# Occu-Mom Places 4 Year-Old Daughter on Train Tracks



## DET63 (Dec 16, 2011)

A young mother justifies placing her 4 year-old daughter on train tracks during the shutdown of the Port of Portland, Oregon protest, December 12, 2011.

Why do these people hide behind their children? Does she not realize what it takes to stop even a slow moving loaded train?


----------



## Devil's Advocate (Dec 16, 2011)

Occu-Mom? Sounds like someone is fishing for an excuse to tar and feather thousands of protestors with the thinnest of ties to a passenger rail forum.


----------



## Bob Dylan (Dec 16, 2011)

Another walking/talking billboard for birth control! :wacko: What an idiot, this woman needs to be educated on the responsibility of being a parent, or even have Child Protective Services (does Oregon even have such a Dept.??)remove this child from her control for the Safety of Society, not just the child! And I support the right of anyone to peacfully protest in this country, just dont do it on railroad tracks or anyplace els that endangers

others! People like this give the wing nuts ammunition to attempt to take away our rights and to play the old McCarthy/Nixon/Hoover game of guilt by association!!


----------



## Devil's Advocate (Dec 16, 2011)

jimhudson said:


> People like this give the wing nuts ammunition to attempt to take away our rights!


What you're describing is _guilt by association_, which is exactly what shotgun posters like the OP are hoping for. Don't fall into his trap. This woman does not represent anyone but herself.


----------



## bobnabq (Dec 16, 2011)

DET63 said:


> *Why do these people hide behind their children? *


* *

*Who do you refer to as "**these** people**" ?*


----------



## bobnabq (Dec 16, 2011)

jimhudson said:


> *Child Protective Services (does Oregon even have such a Dept.??)*


* *

*Oregon **Child Protective Services*


----------



## bobnabq (Dec 16, 2011)

jimhudson said:


> *People like this give the wing nuts ammunition to attempt to take away our rights and to *
> 
> *play the old McCarthy/Nixon/Hoover game of guilt by association**!! *


:giggle:


----------



## Anderson (Dec 17, 2011)

Ok, so there's a crazy woman who needs to be brought up on charges of child endangerment and almost assuredly lose custody of her kid.
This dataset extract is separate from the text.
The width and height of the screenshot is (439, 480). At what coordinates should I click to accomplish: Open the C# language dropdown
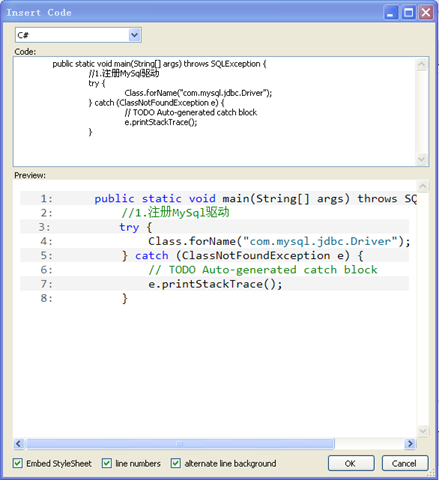pyautogui.click(x=78, y=35)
Lovely.

I'm no fan of some of the OWS folks, but there are plenty of folks on all sides that at the very least have an eye dee ten tee problem and/or do things worthy of a solid condemnation.


----------



## DET63 (Dec 17, 2011)

bobnabq said:


> DET63 said:
> 
> 
> > *Why do these people hide behind their children? *
> ...


To whom is your question addressed? The specific language that upsets you is copied from the linked YouTube page.


----------



## DET63 (Dec 17, 2011)

Texas Sunset said:


> jimhudson said:
> 
> 
> > People like this give the wing nuts ammunition to attempt to take away our rights!
> ...


What do you mean by "shotgun posters like the OP"? I simply copied and pasted language from the YouTube link.


----------



## Trogdor (Dec 17, 2011)

DET63 said:


> Texas Sunset said:
> 
> 
> > jimhudson said:
> ...


If you're going to quote something, then you should present it as a quote. Otherwise, you're presenting it as if it's your own writing.


----------



## DET63 (Dec 17, 2011)

Trogdor said:


> DET63 said:
> 
> 
> > Texas Sunset said:
> ...


An easy way to figure out which is which is to go to the link.


----------



## Ryan (Dec 17, 2011)

Not interested enough to do that. Just use quotes and avoid the issue.


----------



## DET63 (Dec 21, 2011)

Ryan said:


> Not interested enough to do that. Just use quotes and avoid the issue.


Yet interested enough to comment.

Interesting.


----------